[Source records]

.....

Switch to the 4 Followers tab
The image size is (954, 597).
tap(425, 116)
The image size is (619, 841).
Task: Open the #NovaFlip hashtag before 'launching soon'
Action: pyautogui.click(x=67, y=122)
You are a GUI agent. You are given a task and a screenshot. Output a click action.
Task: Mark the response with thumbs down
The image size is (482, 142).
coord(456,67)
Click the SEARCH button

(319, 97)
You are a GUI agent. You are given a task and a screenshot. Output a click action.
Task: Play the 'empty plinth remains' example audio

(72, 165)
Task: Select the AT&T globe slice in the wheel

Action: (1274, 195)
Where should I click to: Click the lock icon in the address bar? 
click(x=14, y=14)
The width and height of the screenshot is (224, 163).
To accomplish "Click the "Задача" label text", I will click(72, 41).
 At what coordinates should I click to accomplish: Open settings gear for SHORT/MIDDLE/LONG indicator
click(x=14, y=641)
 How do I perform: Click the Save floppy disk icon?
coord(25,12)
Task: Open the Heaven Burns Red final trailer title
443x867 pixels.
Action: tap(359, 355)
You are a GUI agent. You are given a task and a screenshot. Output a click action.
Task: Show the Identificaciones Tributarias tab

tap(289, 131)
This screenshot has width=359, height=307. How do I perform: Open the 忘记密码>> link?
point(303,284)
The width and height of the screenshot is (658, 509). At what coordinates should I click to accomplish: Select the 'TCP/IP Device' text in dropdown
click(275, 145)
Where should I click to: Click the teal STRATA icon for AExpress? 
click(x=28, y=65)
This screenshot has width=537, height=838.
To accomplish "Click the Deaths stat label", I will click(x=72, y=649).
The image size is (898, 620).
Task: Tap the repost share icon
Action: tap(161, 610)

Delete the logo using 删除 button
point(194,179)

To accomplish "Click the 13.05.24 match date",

.....

__WHAT TO WORK ON__
From the start of the data to the line that holds "This screenshot has width=537, height=838.", retype each line exactly, with both ends included.

__TASK RESPONSE__
Switch to the 4 Followers tab
The image size is (954, 597).
tap(425, 116)
The image size is (619, 841).
Task: Open the #NovaFlip hashtag before 'launching soon'
Action: pyautogui.click(x=67, y=122)
You are a GUI agent. You are given a task and a screenshot. Output a click action.
Task: Mark the response with thumbs down
The image size is (482, 142).
coord(456,67)
Click the SEARCH button

(319, 97)
You are a GUI agent. You are given a task and a screenshot. Output a click action.
Task: Play the 'empty plinth remains' example audio

(72, 165)
Task: Select the AT&T globe slice in the wheel

Action: (1274, 195)
Where should I click to: Click the lock icon in the address bar? 
click(x=14, y=14)
The width and height of the screenshot is (224, 163).
To accomplish "Click the "Задача" label text", I will click(72, 41).
 At what coordinates should I click to accomplish: Open settings gear for SHORT/MIDDLE/LONG indicator
click(x=14, y=641)
 How do I perform: Click the Save floppy disk icon?
coord(25,12)
Task: Open the Heaven Burns Red final trailer title
443x867 pixels.
Action: tap(359, 355)
You are a GUI agent. You are given a task and a screenshot. Output a click action.
Task: Show the Identificaciones Tributarias tab

tap(289, 131)
This screenshot has width=359, height=307. How do I perform: Open the 忘记密码>> link?
point(303,284)
The width and height of the screenshot is (658, 509). At what coordinates should I click to accomplish: Select the 'TCP/IP Device' text in dropdown
click(275, 145)
Where should I click to: Click the teal STRATA icon for AExpress? 
click(x=28, y=65)
This screenshot has width=537, height=838.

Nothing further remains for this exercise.